Hommage à Bruno Latour

10 octobre 2022

Le philosophe, anthropologue et sociologue Bruno Latour vient de s’éteindre à l’âge de 75 ans. 

Génération Écologie fait part de sa tristesse et salue l’oeuvre du penseur du « nouveau régime climatique », inlassable observateur des multiples facettes d’une modernité qu’il souhaitait, en l’investiguant, réinventer : « Un peuple qui sait s’autodécrire est capable de se réorienter politiquement ». Son héritage est d’une grande richesse et continuera longtemps à inspirer notre mouvement. 

En effet, Bruno Latour a invité à redéfinir notre lien à « la nature » et aux êtres non-humains. Il a notamment plaidé, dans Politiques de la nature ou dans son recueil de conférences Face à Gaïa, pour « un parlement des choses ». Dans cette perspective, il souhaitait construire une gouvernance globale permettant au niveau mondial l’expression d’autres voix que celles des Etats-Nations, dans le cadre d’une « géopathie », une empathie pour la Terre, qui n’est pas sans rappeler certains préceptes du care terrien développés par l’écoféminisme. 

Avec des ouvrages fondateurs comme La vie de laboratoire ou L’espoir de Pandore, Bruno Latour a cherché à fonder une version « réaliste » de l’activité scientifique, loin du mythe d’une technoscience toute puissante.  Il a ensuite opéré le même travail de déconstruction avec « les lois du marché », fondé sur une solide critique du capitalisme qui l’a progressivement amené à remplacer l’objectif de croissance par celui de prospérité.

Génération Écologie adhère à l’analyse défendue dans Où atterrir ? qui souligne la responsabilité et le cynisme des classes dirigeantes qui, conscientes du risque climatique, font sécession et n’hésitent pas à instaurer un régime d’inégalités généralisées et grandissantes, pour mieux tirer profit des pénuries de l’Anthropocène. Face à la destruction organisée de l’habitabilité de la Terre, Bruno Latour a dessiné le chemin du devenir « terrestres ».

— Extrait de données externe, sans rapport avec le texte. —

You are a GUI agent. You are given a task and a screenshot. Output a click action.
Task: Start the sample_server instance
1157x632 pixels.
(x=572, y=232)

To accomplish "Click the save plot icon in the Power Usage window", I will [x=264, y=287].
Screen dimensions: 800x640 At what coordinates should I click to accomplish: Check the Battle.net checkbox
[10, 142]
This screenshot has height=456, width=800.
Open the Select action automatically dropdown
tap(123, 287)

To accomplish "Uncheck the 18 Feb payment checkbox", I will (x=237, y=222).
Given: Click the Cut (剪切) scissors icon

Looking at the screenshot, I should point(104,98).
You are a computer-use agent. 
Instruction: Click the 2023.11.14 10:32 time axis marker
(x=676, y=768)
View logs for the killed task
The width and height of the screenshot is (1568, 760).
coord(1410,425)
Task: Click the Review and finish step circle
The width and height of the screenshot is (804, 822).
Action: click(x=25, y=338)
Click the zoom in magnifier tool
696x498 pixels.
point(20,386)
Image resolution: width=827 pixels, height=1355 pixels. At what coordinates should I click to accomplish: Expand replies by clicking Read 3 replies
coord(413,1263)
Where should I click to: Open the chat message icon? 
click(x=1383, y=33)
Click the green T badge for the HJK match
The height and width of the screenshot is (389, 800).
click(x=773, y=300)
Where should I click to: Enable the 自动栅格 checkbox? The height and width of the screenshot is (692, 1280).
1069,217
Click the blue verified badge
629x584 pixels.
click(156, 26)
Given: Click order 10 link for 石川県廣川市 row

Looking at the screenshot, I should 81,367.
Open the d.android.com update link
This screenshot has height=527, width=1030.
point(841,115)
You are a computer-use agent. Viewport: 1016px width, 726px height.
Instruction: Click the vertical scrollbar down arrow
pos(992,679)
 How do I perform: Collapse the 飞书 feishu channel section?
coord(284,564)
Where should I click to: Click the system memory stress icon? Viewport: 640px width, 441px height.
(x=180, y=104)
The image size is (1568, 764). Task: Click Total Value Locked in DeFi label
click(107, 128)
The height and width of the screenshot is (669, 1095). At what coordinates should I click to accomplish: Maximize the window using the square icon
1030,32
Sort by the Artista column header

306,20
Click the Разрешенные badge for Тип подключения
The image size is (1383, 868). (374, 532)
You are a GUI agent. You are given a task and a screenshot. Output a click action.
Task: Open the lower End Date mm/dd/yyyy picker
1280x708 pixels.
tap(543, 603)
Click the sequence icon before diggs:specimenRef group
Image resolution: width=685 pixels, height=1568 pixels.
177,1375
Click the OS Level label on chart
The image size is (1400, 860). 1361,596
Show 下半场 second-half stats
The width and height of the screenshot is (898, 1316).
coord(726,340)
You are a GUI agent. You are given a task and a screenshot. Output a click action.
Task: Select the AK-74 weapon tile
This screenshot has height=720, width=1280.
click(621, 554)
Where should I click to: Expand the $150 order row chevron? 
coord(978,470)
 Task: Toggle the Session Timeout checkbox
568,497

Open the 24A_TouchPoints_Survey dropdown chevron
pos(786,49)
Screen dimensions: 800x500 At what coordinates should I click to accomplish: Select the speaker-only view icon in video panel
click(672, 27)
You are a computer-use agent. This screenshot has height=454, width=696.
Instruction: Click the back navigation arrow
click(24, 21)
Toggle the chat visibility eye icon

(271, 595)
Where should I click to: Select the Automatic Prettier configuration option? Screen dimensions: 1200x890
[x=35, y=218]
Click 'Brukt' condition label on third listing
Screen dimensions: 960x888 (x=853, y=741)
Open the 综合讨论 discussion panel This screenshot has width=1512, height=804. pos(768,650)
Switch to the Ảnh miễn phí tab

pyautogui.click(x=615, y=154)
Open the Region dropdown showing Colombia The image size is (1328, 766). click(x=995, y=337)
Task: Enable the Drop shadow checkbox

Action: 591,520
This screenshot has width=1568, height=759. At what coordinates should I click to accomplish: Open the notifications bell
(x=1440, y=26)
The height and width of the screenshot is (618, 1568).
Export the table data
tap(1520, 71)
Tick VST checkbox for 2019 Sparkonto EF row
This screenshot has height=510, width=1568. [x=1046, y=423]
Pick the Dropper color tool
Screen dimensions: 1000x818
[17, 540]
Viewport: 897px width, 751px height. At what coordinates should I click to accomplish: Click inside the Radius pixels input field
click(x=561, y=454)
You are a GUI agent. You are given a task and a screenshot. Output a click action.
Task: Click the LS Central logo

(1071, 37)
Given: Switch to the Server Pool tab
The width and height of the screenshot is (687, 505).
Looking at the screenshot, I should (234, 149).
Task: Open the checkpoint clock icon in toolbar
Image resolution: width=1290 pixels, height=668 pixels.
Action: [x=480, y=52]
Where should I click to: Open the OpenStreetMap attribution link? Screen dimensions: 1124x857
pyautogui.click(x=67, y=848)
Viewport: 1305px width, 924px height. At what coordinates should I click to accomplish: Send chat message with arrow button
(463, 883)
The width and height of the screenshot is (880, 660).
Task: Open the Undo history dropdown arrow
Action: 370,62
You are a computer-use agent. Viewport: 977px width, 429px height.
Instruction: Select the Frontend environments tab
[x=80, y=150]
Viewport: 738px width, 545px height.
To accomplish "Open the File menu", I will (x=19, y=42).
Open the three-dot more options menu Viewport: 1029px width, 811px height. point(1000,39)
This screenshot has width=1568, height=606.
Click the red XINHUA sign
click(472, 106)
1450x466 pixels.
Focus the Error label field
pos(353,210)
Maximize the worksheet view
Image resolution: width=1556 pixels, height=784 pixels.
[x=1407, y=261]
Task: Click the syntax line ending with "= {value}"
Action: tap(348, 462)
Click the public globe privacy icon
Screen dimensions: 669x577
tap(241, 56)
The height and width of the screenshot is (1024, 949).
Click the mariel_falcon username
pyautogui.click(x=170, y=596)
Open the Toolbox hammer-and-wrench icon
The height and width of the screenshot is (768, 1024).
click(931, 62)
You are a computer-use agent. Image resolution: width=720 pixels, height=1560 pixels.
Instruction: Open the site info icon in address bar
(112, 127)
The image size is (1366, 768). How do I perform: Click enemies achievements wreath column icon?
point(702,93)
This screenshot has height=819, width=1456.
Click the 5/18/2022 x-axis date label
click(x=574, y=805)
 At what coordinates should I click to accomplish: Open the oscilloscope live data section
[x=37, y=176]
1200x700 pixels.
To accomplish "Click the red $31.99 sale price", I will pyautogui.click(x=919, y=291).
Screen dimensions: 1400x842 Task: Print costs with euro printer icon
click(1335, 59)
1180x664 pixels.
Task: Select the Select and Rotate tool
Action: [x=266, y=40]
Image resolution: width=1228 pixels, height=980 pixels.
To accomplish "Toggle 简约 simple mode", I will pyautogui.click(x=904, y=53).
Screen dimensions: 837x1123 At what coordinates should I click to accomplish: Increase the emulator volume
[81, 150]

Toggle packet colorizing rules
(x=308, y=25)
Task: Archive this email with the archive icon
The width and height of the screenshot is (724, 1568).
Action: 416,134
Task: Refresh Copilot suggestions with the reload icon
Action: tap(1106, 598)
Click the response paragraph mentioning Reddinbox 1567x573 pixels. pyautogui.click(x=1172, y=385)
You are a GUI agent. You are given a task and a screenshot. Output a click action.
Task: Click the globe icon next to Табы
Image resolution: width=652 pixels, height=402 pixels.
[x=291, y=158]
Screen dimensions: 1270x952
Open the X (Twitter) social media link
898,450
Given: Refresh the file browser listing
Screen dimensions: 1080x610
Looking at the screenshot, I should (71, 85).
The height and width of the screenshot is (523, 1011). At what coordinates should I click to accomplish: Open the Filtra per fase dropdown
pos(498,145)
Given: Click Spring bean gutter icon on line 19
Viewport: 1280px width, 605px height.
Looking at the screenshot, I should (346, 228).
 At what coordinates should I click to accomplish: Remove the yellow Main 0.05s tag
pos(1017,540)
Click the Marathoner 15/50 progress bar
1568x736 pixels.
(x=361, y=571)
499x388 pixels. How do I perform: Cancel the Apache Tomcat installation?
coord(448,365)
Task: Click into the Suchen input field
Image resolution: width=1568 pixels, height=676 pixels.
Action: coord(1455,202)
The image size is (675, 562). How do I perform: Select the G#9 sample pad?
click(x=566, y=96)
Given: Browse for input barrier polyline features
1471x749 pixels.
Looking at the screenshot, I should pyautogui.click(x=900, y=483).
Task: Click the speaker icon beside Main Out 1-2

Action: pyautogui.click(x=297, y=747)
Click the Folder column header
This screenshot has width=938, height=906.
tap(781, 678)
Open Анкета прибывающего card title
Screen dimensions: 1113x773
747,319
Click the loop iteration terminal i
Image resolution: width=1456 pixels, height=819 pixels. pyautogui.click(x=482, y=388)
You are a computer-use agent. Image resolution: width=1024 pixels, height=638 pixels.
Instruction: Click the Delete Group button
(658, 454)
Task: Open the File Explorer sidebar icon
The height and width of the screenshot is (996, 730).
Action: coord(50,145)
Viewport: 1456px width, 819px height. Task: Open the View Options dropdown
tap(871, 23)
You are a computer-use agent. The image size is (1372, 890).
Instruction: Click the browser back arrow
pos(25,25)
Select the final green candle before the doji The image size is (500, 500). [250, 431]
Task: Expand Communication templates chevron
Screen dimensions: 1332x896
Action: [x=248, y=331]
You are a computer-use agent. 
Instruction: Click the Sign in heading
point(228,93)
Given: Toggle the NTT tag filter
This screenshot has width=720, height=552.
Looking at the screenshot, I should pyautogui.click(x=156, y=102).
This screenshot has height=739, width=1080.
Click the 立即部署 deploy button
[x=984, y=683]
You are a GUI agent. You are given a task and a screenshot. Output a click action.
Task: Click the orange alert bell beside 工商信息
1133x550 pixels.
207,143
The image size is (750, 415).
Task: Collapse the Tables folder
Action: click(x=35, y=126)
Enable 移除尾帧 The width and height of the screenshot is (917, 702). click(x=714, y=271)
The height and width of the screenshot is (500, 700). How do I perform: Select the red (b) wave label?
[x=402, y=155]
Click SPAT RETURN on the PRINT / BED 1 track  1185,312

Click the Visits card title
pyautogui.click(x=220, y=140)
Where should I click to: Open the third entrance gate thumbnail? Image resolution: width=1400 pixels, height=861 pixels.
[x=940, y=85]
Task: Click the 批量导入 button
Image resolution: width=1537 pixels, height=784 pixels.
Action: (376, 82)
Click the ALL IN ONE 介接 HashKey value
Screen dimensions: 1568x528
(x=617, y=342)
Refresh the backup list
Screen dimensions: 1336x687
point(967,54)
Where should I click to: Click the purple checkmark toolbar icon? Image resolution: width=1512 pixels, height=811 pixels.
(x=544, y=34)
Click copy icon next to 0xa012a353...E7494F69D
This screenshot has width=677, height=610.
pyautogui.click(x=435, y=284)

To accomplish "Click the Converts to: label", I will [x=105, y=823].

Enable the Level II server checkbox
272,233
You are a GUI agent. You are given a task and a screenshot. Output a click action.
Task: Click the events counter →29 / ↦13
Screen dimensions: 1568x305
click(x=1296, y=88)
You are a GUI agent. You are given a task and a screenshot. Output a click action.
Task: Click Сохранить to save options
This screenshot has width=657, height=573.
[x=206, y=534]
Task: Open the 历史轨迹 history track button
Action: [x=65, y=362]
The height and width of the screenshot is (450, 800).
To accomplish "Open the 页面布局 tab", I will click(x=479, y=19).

Il était également un fervent partisan d’innovations sociales, politiques ou artistiques pour interroger le statut et la représentation des entités naturelles aussi bien que techniques. Nombreux sont celles et ceux qu’il a inspirés, dans ces différents registres. 

Enfin, sans partager l’ancrage religieux de certaines de ses analyses, Génération Écologie a été sensible à la conception œcuménique et universaliste défendue par le philosophe : « l’intrusion de Gaïa » ayant pour effet, d’après le philosophe, de nous rendre plus proches « de tous les dieux », des humains et des non-humains. 

Génération Écologie rend hommage à un penseur iconoclaste, pionnier de l’écologie politique, qui a contribué à déconstruire les mythes fondateurs de notre époque, ouvrant ainsi la voie à une reconfiguration politique radicale qui est au fondement de notre engagement.